XAV‐939 inhibits epithelial‐mesenchymal transformation in pulmonary fibrosis induced by crystalline silica via the Wnt signaling pathway

Silicosis is an occupational lung disease that results from long-term inhalation of free silica dust, the expression is sustained inflammation response, fibroblast hyperplasia, and excessive collagen deposit, bringing about pulmonary interstitial fibrosis. Wnt signaling pathway exists in various kinds of eukaryotic cells, is a highly conservative signaling pathway in biological evolution, and participates in cell proliferation, differentiation, migration, and polarity of physiological activity, such as in embryonic development, organ morphology, and tumor. In addition, it plays an important role in the progress of fibrosis disease.
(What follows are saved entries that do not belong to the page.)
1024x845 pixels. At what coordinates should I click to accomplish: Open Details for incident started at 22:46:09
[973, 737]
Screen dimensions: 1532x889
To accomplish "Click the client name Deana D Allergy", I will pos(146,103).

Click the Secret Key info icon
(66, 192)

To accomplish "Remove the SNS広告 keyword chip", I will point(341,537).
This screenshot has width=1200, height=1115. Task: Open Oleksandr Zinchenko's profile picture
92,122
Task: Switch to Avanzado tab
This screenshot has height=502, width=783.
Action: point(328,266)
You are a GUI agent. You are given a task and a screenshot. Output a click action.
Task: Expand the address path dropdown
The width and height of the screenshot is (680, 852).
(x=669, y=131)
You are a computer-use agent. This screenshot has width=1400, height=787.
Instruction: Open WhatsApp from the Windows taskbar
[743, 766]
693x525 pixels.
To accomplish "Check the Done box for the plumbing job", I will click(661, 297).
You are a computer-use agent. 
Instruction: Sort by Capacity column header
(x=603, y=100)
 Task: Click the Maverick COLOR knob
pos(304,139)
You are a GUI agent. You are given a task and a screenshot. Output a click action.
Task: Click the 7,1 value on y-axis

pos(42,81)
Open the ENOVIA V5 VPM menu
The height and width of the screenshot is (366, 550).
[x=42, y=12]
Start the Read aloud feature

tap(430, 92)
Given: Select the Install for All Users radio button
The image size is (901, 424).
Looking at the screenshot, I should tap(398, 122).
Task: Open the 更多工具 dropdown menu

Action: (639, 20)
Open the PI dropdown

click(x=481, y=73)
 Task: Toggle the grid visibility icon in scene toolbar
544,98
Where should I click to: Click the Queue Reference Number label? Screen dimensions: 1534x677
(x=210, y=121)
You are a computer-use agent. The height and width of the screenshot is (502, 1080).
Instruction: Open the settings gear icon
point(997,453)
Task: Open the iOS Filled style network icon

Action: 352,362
At present, studies related to silicosis are increasing, but the pathogenesis of silicosis still is not clear. In recent years, more and more studies have suggested that the Wnt signaling pathway could participate in the pathogenesis of silicosis fibrosis. In the study, we explored the mechanism of the Wnt signaling pathway in the pathogenesis of silicosis fibrosis and evaluated the effect of XAV-939 treatment epithelial-mesenchymal transformation (EMT) induced by silica. In addition, the results showed that EMT and activation of the Wnt signaling pathway would occur after stimulation of silica or TGF-β1. However, after treatment with the Wnt signaling pathway inhibitor XAV-939, EMT was reversed and the expression of the β-catenin decreased. These results suggested that the Wnt signaling pathway is associated with EMT induced by silica and it could be a potential target for the treatment of silicosis.